WHAT IS EXPECTED :: In the data below, copy the lines from the line with "the cd command" up to and including the line with "pos(387,64)", substituting "Average" for "Median" and leaving everything else as it is.

----- ITEMS -----

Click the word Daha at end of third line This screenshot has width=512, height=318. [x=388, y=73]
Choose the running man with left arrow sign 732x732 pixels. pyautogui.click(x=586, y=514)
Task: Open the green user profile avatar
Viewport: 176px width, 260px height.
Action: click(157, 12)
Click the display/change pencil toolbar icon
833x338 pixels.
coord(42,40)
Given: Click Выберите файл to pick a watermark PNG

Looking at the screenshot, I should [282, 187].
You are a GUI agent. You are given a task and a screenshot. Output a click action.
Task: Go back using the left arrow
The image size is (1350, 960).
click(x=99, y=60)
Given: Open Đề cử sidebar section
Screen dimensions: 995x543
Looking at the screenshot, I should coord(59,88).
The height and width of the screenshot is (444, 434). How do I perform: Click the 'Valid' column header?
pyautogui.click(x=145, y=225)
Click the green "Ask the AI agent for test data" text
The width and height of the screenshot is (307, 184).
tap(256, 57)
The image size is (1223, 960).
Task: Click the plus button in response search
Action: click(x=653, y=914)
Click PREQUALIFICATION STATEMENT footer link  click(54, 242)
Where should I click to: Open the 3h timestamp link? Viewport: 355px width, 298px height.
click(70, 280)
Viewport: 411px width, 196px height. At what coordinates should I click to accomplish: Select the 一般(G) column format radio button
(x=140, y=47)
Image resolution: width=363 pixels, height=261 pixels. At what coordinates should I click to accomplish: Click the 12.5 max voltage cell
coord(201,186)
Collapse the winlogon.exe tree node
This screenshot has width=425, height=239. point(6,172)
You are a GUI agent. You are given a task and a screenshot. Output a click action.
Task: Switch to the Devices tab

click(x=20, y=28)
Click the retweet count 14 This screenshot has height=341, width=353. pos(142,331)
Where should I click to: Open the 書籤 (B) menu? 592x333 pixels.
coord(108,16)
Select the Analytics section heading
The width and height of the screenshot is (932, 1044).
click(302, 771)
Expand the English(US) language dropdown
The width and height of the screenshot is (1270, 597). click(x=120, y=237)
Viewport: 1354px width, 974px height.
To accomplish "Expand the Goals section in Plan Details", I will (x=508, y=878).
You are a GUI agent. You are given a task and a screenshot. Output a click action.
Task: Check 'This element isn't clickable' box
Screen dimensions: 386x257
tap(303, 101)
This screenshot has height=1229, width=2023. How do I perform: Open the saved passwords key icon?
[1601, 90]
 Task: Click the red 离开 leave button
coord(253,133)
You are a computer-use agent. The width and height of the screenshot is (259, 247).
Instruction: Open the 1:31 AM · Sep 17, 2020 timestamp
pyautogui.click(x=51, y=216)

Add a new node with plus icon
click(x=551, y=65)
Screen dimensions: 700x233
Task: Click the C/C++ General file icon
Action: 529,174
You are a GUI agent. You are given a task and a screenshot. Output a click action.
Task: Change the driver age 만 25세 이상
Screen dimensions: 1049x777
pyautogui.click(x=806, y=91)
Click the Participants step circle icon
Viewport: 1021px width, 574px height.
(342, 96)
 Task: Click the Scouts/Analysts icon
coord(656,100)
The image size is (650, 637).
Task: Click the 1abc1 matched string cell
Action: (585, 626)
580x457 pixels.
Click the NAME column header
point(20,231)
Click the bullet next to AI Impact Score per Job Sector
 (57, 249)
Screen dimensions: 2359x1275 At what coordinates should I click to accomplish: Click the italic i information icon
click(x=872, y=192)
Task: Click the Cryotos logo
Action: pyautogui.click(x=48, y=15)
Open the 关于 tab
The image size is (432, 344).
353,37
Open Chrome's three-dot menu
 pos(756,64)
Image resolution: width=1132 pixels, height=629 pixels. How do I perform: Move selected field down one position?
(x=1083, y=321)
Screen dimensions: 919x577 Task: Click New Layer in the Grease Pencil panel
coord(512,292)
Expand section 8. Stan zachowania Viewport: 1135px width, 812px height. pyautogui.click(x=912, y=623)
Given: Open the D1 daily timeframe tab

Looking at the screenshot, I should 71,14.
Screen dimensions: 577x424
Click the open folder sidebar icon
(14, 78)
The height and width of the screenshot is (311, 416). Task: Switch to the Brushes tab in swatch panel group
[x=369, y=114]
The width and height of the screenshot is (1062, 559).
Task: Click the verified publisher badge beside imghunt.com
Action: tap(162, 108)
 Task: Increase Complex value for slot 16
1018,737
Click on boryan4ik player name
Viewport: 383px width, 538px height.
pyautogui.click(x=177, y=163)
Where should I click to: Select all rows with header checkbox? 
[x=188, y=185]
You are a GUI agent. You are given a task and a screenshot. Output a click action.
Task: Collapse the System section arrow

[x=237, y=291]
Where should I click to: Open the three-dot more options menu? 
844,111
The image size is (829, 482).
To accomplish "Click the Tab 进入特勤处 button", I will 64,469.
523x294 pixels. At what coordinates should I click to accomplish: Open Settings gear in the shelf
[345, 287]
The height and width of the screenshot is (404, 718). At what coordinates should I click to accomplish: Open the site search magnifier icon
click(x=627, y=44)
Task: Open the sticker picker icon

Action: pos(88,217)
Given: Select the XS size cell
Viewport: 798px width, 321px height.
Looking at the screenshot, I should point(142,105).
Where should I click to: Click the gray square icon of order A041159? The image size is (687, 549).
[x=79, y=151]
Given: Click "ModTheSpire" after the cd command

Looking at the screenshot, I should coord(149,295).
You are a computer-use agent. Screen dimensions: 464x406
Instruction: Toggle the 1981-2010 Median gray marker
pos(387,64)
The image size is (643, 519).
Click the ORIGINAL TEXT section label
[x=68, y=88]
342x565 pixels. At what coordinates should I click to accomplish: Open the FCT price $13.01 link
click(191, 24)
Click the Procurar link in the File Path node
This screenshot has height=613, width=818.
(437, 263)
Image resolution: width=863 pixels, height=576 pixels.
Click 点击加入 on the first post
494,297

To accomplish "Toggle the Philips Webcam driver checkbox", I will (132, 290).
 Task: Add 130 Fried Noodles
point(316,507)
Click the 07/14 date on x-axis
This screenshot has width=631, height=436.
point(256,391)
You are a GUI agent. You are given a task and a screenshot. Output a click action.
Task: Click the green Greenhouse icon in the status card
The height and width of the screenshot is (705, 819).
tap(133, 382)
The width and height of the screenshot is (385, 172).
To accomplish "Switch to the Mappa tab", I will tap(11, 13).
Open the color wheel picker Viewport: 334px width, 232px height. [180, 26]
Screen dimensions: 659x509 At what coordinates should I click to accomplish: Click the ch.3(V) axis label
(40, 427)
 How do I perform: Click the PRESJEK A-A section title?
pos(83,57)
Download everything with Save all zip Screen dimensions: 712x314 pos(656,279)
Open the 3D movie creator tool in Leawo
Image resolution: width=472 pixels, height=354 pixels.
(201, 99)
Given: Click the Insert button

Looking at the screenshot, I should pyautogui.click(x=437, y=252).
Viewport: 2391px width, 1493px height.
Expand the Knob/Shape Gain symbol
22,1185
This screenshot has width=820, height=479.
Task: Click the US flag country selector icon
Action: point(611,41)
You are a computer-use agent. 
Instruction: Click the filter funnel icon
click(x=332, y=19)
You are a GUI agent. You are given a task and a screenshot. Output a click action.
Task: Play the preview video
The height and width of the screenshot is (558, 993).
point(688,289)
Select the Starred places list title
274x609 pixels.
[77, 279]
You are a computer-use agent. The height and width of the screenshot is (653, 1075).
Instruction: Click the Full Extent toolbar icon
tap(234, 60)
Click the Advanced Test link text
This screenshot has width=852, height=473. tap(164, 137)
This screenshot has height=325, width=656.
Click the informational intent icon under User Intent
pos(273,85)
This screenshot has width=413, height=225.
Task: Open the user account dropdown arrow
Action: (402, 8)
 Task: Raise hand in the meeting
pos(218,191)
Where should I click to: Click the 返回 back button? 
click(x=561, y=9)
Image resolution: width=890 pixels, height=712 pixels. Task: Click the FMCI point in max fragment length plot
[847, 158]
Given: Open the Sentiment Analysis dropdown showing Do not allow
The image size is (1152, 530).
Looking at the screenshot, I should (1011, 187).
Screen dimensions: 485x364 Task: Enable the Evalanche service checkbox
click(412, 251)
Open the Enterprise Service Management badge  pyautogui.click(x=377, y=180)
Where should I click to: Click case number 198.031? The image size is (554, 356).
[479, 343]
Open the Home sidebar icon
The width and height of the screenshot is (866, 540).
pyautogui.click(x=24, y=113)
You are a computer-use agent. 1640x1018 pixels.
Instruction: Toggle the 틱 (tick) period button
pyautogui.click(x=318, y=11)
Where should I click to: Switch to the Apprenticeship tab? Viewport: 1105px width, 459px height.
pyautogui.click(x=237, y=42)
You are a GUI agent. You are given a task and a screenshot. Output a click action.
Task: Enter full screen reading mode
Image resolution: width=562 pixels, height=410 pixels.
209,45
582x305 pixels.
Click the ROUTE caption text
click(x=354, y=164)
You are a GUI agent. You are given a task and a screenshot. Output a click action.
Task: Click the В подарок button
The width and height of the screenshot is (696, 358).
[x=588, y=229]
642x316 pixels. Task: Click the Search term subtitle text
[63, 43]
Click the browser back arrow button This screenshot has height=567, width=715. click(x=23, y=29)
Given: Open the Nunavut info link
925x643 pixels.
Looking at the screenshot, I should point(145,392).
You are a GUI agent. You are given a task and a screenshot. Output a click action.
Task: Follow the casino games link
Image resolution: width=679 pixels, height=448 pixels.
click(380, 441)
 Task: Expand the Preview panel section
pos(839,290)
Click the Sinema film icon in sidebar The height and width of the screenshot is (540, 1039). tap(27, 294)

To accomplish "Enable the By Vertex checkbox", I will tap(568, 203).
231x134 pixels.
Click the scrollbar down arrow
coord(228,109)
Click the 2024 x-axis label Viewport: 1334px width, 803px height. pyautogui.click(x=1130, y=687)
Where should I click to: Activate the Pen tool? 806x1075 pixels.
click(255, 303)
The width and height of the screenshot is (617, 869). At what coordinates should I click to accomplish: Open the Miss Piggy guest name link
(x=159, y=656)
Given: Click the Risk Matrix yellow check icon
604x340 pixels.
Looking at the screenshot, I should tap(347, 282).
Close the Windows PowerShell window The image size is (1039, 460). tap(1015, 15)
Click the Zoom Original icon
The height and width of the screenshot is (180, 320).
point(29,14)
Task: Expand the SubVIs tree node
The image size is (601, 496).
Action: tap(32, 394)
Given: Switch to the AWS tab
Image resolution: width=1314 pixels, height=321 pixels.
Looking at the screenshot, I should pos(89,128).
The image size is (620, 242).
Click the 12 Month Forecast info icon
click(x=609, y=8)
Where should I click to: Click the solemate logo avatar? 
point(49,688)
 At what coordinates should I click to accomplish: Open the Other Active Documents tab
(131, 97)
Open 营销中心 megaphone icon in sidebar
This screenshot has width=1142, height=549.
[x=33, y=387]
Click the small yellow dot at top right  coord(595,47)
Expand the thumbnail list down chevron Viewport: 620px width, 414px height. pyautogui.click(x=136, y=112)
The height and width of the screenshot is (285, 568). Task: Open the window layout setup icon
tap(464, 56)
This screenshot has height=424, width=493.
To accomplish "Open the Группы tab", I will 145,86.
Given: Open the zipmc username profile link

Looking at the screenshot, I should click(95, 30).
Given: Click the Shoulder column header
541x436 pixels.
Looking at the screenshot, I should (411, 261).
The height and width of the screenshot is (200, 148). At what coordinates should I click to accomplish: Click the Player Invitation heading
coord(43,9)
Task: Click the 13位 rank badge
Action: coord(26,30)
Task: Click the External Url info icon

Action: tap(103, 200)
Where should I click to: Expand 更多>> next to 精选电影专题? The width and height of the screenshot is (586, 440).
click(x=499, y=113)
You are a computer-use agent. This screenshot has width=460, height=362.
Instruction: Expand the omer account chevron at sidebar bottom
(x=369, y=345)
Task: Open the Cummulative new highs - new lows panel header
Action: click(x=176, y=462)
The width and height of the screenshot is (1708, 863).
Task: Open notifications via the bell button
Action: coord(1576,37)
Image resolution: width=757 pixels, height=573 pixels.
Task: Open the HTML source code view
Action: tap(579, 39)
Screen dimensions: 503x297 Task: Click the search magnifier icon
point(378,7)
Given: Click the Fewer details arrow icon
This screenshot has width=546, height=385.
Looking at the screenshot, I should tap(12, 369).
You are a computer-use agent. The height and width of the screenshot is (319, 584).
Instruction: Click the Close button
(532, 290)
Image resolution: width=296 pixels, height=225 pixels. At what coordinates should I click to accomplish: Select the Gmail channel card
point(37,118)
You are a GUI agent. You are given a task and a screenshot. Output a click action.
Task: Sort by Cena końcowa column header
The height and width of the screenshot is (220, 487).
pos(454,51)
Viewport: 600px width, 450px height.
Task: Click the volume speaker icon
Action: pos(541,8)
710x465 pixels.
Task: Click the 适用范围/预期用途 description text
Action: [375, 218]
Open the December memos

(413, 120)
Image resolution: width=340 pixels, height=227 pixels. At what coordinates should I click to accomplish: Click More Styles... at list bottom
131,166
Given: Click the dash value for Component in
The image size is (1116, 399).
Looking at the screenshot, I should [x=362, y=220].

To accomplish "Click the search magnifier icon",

-----

SOLUTION TO THIS PROBLEM ::
Given: Click "ModTheSpire" after the cd command

Looking at the screenshot, I should coord(149,295).
You are a computer-use agent. Screen dimensions: 464x406
Instruction: Toggle the 1981-2010 Average gray marker
pos(387,64)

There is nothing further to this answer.